THUNDER BAY – City councillors have been given a little more to ponder as they head into deliberations for the first budget of its term.
The public gallery at Thunder Bay city hall was packed on Thursday night, with the majority of those who came forward urging city council to reconsider the future of Dease Pool.
The pre-budget deputation meeting is the one chance for members of the public to come forward during the budget review process to openly share their opinions with councillors.
Of the 13 to speak at the meeting, seven of them were primarily focused on voicing their support for Dease Pool.
Council last month had voted to close the century-old outdoor pool.
Kateri Banning, who said she has spoken to a number of contractors and pool specialists, brought forward a proposal to build a smaller pool within the existing pool’s footprint while replacing the pool decking, addressing foundation issues and redo the retaining wall.
It would also renovate the change room building, and include hot water.
Banning said she has been given quotes that the cost to revitalize the pool could be $600,000, significantly lower than the figures previously provided by city administration of $1 million to repair the pool, $1.3 million for a new pool basin and $2.8 million for new change room facilities.
“The purpose of this plan here was to address every single issue that’s been brought forward,” Banning said.
Banning, who grew up in the Bethune and Brodie south side neighbourhood, said she was always in the water during the summer. Even in her early 20s, she would still use the pool.
“It was Dease that we chose to congregate at. I want more generations to have that,” Banning said, adding she has heard a number of stories from different people about their childhoods at the pool.
“It’s more than just a pool. It’s a hub of our community and you have to actually live in our community to see that and to feel that but it really, really is.”
Robert Rea, an area resident whose three-year-old son had watched swimmers and was anticipating being able to enjoy the pool starting next year, said his son cried when putting a bow on the fence.
“I live in the area and I’m exposed to just how much love the community has for the pool on a daily basis. Love for a venue that, based on the city’s own reports, has had little maintenance and is falling apart currently. Love for a venue that by the city’s own admission has not had the upgrade that other similar venues have enjoyed,” Rea said.
“Love for a venue that has been an integral part of a disadvantaged area for over 100 years. Dease Pool has survived based almost entirely on the community’s support, repaired with bubble gum fixes and reinforced with people’s positive experiences in the beloved cold water pool that has been there just as long as a lot of people’s homes in the area.”
Three other facilities or proposed projects that received attention were the Centennial Botanical Conservatory, Victoriaville Centre and a multi-use indoor turf facility.

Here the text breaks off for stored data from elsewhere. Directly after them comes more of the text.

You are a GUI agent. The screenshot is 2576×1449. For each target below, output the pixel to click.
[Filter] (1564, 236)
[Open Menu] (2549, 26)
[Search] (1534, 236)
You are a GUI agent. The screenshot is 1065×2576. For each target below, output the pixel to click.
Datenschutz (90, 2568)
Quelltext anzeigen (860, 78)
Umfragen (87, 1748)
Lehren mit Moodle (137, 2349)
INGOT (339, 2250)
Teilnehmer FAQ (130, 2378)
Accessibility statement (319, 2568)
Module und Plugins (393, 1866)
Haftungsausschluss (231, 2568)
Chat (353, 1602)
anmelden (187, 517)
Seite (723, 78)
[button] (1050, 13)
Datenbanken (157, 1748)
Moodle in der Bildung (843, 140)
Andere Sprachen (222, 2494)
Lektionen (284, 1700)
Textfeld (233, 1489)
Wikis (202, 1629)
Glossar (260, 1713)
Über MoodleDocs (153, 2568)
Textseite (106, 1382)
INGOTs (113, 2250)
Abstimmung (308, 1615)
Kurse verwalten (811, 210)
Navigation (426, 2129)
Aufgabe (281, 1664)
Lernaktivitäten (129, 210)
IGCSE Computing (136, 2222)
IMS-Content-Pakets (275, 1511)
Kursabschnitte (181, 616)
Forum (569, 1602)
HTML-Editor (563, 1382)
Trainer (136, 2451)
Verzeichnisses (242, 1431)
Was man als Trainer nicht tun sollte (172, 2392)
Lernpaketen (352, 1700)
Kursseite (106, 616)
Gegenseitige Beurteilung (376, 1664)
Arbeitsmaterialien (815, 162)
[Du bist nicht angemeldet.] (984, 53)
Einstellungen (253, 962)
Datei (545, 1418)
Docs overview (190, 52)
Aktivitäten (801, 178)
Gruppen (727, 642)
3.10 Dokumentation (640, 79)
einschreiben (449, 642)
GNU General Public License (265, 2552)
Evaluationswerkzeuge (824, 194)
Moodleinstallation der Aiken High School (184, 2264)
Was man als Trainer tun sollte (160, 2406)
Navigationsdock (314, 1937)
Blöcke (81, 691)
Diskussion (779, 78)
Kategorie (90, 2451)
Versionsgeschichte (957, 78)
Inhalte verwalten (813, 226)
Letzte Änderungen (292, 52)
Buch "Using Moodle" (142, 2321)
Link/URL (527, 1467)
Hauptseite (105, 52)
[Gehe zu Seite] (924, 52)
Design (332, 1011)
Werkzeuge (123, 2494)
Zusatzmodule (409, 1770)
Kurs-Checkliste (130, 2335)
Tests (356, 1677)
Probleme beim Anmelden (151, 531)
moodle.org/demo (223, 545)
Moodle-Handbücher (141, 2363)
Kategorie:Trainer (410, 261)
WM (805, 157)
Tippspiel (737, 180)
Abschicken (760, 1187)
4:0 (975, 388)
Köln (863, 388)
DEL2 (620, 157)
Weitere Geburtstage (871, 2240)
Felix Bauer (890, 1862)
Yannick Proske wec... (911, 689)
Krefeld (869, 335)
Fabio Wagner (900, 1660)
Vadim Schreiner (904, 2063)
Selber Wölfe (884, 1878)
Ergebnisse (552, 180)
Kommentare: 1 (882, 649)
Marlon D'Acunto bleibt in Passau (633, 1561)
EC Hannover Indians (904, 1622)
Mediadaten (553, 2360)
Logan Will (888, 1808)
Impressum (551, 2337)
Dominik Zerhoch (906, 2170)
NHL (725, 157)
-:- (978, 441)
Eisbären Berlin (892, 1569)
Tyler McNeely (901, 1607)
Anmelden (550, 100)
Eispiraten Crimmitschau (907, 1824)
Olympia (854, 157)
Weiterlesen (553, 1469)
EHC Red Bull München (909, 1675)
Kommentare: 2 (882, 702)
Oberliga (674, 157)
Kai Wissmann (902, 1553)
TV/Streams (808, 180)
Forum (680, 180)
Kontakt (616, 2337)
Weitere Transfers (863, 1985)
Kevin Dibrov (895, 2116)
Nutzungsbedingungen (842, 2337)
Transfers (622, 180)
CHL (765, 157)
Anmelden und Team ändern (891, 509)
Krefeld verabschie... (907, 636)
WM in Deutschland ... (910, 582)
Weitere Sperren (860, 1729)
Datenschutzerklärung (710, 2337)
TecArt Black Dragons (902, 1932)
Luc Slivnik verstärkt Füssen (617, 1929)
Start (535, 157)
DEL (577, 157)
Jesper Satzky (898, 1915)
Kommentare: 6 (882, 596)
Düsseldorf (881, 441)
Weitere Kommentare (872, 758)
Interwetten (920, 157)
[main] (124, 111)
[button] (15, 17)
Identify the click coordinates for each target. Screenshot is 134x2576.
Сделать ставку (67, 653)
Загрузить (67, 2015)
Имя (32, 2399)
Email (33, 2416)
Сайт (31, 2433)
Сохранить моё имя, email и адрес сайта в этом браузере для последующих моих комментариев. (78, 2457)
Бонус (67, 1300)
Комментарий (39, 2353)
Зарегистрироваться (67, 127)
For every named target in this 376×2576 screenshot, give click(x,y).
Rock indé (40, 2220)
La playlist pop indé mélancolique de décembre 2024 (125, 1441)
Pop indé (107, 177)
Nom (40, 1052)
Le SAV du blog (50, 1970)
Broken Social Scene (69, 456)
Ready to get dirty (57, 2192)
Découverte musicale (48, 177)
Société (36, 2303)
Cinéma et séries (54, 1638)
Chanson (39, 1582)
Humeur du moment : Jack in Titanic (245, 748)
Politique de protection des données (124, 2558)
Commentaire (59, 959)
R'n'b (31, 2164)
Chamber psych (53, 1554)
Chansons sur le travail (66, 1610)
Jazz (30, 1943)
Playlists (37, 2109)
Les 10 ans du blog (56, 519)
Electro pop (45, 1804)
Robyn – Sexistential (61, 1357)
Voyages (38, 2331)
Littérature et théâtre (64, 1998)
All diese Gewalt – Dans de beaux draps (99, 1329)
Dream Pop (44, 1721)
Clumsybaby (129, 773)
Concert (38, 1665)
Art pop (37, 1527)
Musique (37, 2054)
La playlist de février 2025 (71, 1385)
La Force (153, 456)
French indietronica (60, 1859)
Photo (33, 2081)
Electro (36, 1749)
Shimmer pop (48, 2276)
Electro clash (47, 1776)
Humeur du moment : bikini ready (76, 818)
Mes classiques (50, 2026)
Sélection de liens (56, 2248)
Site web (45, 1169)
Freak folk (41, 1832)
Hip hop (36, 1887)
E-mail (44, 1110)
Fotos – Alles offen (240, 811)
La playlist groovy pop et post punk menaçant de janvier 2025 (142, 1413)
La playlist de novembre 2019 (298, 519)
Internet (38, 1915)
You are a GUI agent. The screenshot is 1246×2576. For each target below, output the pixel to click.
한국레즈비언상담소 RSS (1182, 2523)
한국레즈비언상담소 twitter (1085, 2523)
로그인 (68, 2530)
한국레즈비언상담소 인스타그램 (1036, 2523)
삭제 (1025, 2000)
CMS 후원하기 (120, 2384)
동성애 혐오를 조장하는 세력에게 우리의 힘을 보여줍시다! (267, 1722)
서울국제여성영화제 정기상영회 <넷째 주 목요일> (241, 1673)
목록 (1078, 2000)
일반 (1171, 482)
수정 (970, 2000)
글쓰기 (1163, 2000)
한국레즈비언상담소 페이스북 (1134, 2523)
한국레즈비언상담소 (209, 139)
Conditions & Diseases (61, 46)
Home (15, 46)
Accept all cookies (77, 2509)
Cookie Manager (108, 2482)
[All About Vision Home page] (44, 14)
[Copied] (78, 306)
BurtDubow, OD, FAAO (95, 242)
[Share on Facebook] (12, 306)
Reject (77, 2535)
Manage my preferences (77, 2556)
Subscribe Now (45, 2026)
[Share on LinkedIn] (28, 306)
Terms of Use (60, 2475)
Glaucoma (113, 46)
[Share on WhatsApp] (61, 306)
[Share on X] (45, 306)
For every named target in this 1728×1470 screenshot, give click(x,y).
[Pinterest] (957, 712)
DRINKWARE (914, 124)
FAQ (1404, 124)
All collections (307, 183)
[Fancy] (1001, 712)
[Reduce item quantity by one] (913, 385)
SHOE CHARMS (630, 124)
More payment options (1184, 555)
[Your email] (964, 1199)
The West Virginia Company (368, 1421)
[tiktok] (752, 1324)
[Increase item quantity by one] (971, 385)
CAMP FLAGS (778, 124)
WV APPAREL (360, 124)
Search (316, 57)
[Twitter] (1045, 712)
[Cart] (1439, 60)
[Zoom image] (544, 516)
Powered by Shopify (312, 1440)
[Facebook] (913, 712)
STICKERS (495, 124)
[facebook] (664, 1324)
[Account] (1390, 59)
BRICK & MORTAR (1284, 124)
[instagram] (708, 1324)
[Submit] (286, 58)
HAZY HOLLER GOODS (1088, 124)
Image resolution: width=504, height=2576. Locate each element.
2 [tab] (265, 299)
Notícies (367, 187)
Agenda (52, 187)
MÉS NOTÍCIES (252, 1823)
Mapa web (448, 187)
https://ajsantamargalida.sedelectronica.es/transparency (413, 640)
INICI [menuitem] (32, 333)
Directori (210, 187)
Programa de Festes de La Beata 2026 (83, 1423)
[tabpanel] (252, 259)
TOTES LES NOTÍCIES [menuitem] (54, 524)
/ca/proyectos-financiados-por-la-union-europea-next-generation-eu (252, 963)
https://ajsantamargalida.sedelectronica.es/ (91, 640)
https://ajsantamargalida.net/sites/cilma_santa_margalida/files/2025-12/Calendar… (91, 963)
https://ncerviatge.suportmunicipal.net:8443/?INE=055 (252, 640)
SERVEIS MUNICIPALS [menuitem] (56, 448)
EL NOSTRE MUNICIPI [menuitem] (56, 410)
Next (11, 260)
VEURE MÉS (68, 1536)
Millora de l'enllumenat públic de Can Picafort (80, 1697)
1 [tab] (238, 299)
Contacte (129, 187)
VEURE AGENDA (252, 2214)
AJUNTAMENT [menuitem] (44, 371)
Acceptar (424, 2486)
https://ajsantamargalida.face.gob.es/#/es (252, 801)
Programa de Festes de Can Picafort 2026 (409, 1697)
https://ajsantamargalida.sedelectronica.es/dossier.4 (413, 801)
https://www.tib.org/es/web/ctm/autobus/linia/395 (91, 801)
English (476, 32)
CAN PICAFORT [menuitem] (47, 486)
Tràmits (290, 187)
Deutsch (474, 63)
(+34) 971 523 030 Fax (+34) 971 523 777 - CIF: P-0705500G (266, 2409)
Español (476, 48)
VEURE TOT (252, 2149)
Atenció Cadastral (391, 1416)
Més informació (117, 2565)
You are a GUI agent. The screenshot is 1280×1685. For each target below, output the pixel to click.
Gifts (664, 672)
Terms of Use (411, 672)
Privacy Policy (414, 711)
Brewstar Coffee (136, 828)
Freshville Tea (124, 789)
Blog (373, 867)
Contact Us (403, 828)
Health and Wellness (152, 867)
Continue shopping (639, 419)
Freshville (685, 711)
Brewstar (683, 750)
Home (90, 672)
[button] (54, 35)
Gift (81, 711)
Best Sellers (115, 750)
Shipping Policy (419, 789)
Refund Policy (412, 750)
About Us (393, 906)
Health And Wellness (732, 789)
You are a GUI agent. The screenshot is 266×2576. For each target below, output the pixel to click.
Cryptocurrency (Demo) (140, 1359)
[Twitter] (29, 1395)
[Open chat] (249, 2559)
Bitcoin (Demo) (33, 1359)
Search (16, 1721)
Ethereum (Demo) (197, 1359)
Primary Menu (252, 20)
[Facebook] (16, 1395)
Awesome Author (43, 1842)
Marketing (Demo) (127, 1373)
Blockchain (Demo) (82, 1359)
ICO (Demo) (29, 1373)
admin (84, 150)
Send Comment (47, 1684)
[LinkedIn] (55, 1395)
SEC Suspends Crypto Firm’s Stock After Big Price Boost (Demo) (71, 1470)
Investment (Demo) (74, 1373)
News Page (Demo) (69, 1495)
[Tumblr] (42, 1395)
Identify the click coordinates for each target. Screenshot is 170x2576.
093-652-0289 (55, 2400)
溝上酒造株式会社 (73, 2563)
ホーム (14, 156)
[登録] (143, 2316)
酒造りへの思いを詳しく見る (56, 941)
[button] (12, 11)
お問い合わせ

Michael Veneziale, president of Soccer Northwest, urged council to go ahead with building a new artificial turf field at Chapples Park, which could then be covered with a dome at an estimated cost of $6.5 million. The 2016 collapse of The Sports Dome has left the Lakehead University Hanger and the repurposed bubble at Confederation College as the only two covered turf facilities in the city.
The proposed budget earmarks $5 million for an indoor turf facility, though the extent of what that money would pay for has not been disclosed.
“The numbers have been dropping in the past few years with no indoor facility and it has been with outdoor as well,” Veneziale said. “We’ve had to shorten seasons and cut numbers there as well.”